Wednesday, July 28, 2010

"Amber Waves of Pain" Pitfalls in Commodity ETF's (DBA; MOO; RJA)

Since I've been touting the soft commodities this month I thought this cautionary tale from BusinessWeek would be in order:

Lured by the idea of profiting from raw materials, investors put $277 billion into commodity ETFs and related securities by the end of 2009. Then they noticed a problem: When commodities go up, the commodity ETFs often don't 
Like so many investors in the spring of 2009, Gordon Wolf needed to dig out of a hole. A 68-year-old psychologist in Napa, Calif., Wolf was a buy-and-hold sort of guy, yet the nest egg he had entrusted to his broker at Merrill Lynch (MER) was suddenly down by more than 50 percent. The broker had invested much of it in a range of exchange-traded funds, or ETFs, a relatively new financial innovation that was replacing mutual funds in the hearts and portfolios of many investors.

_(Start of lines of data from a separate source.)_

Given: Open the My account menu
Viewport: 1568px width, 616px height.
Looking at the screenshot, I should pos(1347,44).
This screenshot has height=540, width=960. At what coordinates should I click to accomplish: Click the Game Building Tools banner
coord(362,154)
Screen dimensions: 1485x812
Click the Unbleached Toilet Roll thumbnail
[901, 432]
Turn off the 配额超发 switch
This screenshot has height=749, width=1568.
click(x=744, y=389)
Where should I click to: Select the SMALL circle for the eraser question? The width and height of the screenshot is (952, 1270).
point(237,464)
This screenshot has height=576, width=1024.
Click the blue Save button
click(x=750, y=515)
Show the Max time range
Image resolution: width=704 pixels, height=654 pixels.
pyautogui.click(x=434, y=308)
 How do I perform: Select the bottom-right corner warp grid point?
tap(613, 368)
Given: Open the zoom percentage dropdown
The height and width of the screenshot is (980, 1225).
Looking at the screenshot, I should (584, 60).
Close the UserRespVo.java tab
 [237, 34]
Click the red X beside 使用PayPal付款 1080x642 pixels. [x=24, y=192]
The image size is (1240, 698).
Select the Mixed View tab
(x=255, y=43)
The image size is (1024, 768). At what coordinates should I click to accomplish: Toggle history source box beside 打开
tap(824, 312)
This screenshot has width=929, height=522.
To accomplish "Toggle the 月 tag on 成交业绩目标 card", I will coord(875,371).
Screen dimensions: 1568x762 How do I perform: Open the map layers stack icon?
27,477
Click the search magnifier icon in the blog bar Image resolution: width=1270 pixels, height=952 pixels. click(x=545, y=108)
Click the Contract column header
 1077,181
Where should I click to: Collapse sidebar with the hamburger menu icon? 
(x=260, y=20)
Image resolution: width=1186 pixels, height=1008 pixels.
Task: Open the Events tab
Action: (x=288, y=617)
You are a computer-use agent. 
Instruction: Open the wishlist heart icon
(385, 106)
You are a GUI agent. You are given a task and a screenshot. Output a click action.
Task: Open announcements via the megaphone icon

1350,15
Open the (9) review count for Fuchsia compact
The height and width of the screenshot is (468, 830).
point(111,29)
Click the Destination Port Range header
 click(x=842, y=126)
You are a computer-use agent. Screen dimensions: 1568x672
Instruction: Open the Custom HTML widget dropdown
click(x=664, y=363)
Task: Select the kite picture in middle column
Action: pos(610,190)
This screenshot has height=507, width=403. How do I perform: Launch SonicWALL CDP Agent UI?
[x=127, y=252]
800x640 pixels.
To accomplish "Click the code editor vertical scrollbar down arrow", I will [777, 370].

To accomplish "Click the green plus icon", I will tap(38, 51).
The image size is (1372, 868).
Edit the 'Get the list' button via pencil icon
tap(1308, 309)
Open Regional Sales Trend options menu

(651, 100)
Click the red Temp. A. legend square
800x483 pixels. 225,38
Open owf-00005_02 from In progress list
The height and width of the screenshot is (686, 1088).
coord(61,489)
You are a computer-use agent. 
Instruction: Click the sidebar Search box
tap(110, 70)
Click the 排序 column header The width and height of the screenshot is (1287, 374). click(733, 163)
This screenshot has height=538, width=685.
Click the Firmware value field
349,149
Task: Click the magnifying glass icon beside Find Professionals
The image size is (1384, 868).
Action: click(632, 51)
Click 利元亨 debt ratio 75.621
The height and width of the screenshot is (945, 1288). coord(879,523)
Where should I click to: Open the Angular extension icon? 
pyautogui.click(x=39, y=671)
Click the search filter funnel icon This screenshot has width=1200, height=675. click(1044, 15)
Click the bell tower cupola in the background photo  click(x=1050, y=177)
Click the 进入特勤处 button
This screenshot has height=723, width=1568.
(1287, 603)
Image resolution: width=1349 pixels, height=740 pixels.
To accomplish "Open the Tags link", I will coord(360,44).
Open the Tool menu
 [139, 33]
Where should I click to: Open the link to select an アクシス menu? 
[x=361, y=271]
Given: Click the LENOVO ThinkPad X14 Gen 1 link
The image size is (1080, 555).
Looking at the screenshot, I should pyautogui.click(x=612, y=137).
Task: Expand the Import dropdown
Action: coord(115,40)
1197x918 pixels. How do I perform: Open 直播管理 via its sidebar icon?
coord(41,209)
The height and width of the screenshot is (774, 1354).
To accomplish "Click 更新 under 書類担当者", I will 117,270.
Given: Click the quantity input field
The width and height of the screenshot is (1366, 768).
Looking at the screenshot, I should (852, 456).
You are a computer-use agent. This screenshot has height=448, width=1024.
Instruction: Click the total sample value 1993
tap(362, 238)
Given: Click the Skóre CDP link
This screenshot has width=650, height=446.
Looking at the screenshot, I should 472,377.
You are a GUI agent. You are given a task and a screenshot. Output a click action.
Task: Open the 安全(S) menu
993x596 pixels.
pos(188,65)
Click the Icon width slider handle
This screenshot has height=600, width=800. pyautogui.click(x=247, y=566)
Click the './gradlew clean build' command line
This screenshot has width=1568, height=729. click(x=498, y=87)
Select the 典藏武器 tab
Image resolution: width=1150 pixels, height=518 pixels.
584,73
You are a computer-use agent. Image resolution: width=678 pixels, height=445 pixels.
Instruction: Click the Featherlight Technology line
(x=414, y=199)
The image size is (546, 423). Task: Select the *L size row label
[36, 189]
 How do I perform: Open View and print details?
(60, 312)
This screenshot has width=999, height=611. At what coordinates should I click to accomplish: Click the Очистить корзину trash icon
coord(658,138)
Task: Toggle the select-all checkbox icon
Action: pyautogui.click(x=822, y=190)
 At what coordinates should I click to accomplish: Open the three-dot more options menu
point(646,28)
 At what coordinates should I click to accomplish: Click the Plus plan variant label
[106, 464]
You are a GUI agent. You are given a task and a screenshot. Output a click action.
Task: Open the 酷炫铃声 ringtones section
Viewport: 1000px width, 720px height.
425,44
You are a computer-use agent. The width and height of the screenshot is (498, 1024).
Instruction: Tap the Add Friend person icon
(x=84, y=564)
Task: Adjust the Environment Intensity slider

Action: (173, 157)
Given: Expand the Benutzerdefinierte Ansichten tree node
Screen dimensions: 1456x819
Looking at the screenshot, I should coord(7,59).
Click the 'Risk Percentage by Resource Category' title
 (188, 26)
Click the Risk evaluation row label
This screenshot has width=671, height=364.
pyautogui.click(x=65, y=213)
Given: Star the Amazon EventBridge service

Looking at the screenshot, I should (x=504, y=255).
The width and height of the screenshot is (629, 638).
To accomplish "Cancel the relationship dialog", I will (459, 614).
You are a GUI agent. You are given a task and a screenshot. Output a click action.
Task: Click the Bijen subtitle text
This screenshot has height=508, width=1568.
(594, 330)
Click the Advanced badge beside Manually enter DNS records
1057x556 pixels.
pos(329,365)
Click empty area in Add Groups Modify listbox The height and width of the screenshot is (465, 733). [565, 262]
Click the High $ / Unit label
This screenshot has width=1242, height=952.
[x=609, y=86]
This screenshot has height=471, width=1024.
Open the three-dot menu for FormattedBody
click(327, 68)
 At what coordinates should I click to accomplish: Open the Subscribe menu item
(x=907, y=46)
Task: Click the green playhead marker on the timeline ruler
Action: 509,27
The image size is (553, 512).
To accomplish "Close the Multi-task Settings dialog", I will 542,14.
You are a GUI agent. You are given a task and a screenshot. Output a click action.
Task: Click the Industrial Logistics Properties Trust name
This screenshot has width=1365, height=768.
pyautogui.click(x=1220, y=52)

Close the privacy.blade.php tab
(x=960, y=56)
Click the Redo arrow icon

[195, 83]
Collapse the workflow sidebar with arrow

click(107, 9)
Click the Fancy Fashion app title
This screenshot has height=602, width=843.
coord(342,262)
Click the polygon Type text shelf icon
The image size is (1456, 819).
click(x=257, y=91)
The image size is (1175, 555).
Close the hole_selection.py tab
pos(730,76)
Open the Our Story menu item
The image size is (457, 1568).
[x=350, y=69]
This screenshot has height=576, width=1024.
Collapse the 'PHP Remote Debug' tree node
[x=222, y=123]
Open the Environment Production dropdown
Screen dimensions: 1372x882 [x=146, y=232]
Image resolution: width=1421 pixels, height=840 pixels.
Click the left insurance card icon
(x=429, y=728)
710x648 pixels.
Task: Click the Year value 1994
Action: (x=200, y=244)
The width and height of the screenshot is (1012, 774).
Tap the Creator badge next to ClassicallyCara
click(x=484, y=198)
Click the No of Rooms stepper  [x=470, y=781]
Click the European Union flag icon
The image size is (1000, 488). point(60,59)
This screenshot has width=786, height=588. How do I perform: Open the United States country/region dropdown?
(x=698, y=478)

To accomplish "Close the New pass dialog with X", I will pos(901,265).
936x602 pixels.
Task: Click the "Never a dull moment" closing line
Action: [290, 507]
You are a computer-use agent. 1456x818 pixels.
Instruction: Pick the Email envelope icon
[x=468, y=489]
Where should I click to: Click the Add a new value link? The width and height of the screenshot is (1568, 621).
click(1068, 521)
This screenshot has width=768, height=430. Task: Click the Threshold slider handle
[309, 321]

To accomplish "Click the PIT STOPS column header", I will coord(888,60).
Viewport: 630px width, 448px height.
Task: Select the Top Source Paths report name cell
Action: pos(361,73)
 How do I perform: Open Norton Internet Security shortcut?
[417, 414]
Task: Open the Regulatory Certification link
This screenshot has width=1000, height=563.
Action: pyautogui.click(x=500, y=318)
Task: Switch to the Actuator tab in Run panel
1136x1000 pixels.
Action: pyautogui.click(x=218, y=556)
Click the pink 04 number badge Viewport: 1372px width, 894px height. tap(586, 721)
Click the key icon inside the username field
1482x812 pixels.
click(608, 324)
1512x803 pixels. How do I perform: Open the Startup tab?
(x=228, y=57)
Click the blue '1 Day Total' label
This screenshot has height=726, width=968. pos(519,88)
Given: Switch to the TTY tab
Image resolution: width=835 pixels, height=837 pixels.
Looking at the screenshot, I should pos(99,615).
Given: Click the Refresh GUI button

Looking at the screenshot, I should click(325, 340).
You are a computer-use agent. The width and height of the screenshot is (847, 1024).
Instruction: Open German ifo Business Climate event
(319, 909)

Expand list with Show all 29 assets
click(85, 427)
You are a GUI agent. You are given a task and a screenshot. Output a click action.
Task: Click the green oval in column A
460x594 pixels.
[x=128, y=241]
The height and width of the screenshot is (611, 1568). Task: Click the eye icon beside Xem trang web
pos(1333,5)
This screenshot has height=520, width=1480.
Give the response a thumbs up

An ETF, which can be bought or sold like a stock, attempts to track the price of a particular basket of assets—tech stocks, for instance, or high-yield bonds, or commodities ranging from wheat to gold to oil to natural gas. The commodity ETFs were supposed to offer a hedge against equity losses, but in the crash of 2008 everything fell in tandem. Now it was early 2009, and Wolf was watching oil fall to $34 a barrel. That had to be an opportunity, he figured, so he called his Merrill broker and asked about the U.S. Oil Fund (USO), an ETF designed to track the price of light, sweet crude. "This seems to be something good," Wolf told the broker, and had him buy about $10,000 of USO.

What happened next didn't make sense. Wolf watched oil go up as predicted, yet USO kept going down. In February 2009, for example, crude rose 7.4 percent while USO fell by 7.4 percent. What was going on? Wolf logged on to Seeking Alpha, a financial blog, and searched for USO. He found plenty of angry discussion about the fund—lots of people were losing lots of money, because thousands of American investors had seen the same sort of opportunity Wolf had. By the end of 2009, they had a record $277 billion invested in commodity ETFs and other securities linked to raw materials—a 50-fold jump from $5.5 billion a decade earlier, according to Barclays Capital. During that time, Wall Street had transformed the reputation of commodities from a hyper-volatile investment that can steal your shirt to a booster for battered portfolios, something that rose when stocks fell and hedged against inflation. People who would never think of buying a tanker of crude or a silo of wheat could now put both commodities in their 401(k)s. Suddenly everybody was a speculator.

And some were losing big. The commodity ETFs weren't living up to their hype, and the reason had to do with a word Wolf had never heard before. As he browsed the blogs, he says, "I'm seeing people talking about something called contango. Nobody would define it." Wolf called his broker and asked about contango. "I don't know what it is," he replied. He called his other broker, at Charles Schwab (SCHW). "He didn't know either," Wolf says. "He said he'd ask around." Weeks later, after Wolf educated himself, he fired his Merrill broker and pulled his money out. (Merrill and Schwab declined to comment.) By then he had lost $2,500 on USO. "If it wasn't a rigged game," he says, "I could figure it out. But it is a rigged game."

The Contango Trap

Contango is a word traders use to describe a specific market condition, when contracts for future delivery of a commodity are more expensive than near-term contracts for the same stuff. It is common in commodity markets, though as Wolf and other investors learned, it can spell doom for commodity ETFs. When the futures contracts that commodity funds own are about to expire, fund managers have to sell them and buy new ones; otherwise they would have to take delivery of billions of dollars' worth of raw materials. When they buy the more expensive contracts—more expensive thanks to contango—they lose money for their investors. Contango eats a fund's seed corn, chewing away its value....MUCH MORE (it was the cover story)

A quick note:
The writers get it. Not just the problem of the roll but how much Goldman makes by structuring trades based on the GSCI. They also mention how CalPERS got taken over the last few years, a point I howled into the wind all through 2008.